Nerve conduction studies may help support the diagnosis. A retrospective review of nerve conduction studies from 33 patients diagnosed with nitrous oxide-induced myeloneuropathy in Taiwan demonstrated significant motor and sensory amplitude reduction, conduction velocity slowing, and latency prolongation in the majority of patients when compared with healthy controls [15].

Treatment and prognosis

The approach to treatment of nitrous oxide-induced myeloneuropathy is largely based on the case literature, and there are no major consensus guidelines available to guide the choice of treatment regimen or duration of therapy. Most patients will see significant improvement within months with appropriate treatment, although persistent sensory symptoms are not uncommon [3, 5, 9]. More severe residual impairment has been reported among patients who present late and those who continue to use nitrous oxide [5, 9].

Abstinence from further nitrous oxide consumption and parenteral B12 supplementation are the mainstay of treatment [1, 5, 9]. There is anecdotal evidence to suggest a role for methionine supplementation in cases where B12 alone is ineffective, although this may be limited by availability [16]. Some centers have reported use of folinic acid [17, 18], although this should only be used in addition to B12 supplementation to avoid exacerbation of functional B12 deficiency [19].
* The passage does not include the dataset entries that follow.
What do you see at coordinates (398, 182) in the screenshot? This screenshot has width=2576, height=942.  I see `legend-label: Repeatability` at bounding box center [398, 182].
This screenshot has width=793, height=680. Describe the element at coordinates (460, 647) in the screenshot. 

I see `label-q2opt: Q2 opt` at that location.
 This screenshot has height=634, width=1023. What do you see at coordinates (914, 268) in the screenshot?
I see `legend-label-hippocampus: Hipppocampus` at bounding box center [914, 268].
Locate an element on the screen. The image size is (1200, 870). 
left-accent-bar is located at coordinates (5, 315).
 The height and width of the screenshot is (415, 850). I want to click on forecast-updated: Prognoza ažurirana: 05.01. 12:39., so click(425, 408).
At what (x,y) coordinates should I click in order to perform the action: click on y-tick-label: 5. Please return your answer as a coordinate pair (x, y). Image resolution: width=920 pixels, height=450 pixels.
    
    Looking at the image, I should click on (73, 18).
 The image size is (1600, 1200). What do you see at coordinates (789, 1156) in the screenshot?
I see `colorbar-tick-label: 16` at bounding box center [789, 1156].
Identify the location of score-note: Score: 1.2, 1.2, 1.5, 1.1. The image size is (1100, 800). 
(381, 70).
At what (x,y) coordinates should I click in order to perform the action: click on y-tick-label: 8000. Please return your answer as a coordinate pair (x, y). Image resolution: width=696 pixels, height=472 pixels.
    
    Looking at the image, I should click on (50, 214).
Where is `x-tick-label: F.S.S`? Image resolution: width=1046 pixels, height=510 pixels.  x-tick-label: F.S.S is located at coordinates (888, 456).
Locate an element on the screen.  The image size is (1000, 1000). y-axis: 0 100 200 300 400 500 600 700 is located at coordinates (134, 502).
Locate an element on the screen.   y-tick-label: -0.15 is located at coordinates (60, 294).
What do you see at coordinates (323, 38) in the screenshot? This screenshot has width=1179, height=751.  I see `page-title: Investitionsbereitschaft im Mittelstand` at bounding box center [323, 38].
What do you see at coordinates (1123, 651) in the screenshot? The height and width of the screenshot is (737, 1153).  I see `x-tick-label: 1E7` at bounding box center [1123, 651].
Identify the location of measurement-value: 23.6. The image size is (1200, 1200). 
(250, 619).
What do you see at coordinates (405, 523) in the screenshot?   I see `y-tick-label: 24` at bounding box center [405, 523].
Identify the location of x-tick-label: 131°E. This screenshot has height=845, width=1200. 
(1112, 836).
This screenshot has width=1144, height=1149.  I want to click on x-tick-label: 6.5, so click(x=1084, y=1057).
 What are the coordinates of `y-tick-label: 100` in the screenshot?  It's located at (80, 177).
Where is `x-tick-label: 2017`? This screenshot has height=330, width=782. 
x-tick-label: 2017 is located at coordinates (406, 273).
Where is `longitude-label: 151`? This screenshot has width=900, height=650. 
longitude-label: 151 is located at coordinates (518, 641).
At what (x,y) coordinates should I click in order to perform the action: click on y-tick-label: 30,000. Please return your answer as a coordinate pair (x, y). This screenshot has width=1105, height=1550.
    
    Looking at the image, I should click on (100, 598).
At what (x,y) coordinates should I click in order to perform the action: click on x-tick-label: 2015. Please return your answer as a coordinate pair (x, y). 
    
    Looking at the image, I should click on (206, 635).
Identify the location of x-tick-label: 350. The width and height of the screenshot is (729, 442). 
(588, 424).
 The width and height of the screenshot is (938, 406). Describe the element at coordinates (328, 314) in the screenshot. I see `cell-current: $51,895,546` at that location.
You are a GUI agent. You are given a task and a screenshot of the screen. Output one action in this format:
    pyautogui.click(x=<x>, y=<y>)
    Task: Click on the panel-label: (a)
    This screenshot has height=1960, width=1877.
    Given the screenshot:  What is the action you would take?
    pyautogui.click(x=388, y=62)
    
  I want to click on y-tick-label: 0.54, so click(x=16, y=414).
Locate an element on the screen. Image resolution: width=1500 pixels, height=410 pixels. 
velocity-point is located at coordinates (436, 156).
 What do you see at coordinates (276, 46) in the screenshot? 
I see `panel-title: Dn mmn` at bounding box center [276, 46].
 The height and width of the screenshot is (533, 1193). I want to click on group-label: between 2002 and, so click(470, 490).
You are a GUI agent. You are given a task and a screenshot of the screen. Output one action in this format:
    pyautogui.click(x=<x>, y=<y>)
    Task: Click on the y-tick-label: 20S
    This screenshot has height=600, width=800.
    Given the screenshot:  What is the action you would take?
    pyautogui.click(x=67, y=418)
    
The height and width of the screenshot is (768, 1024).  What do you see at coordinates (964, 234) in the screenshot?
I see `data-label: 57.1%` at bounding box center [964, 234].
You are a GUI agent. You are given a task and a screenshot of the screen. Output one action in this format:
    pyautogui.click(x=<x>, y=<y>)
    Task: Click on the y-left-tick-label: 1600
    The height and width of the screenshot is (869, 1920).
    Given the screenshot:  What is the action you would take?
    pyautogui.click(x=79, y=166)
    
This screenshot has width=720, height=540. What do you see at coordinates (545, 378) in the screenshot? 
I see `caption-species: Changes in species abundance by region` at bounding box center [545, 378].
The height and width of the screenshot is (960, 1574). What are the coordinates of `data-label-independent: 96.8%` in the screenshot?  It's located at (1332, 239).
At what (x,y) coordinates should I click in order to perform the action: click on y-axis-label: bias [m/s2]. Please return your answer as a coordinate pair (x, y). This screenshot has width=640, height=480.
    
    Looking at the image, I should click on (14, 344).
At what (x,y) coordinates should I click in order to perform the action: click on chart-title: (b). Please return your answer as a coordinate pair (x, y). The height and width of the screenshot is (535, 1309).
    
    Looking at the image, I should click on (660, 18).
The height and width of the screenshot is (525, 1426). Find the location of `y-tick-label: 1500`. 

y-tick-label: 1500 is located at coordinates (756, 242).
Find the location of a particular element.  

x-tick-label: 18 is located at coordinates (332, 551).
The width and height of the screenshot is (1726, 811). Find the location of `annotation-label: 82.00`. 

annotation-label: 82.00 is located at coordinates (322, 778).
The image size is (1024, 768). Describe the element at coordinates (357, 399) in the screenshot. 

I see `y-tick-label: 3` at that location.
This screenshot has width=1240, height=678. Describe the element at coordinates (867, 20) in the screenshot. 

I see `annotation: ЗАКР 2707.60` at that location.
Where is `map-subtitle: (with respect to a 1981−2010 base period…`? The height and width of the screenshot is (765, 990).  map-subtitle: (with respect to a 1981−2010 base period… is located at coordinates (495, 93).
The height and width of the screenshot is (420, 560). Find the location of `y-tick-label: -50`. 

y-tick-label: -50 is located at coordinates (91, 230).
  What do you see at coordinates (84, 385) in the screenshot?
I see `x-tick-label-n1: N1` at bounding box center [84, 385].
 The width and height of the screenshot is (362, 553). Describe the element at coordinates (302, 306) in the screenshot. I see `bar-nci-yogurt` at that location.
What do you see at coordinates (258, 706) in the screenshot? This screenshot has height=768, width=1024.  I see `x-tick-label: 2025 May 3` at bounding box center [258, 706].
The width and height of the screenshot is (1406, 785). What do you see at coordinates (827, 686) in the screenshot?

Our approach is to empirically administer intramuscular B12 to all patients in whom nitrous oxide-induced myeloneuropathy is suspected. We use 1,000 mg intramuscular hydroxocobalamin on alternate days for 2 weeks, followed by monthly doses thereafter until no further improvement in symptoms is seen. We also commence oral folic acid 5 mg once daily after initial B12 doses have been administered. A multidisciplinary team approach should be adopted to optimize outcomes, including input from physiotherapy and occupational therapy services with experience in neurorehabilitation.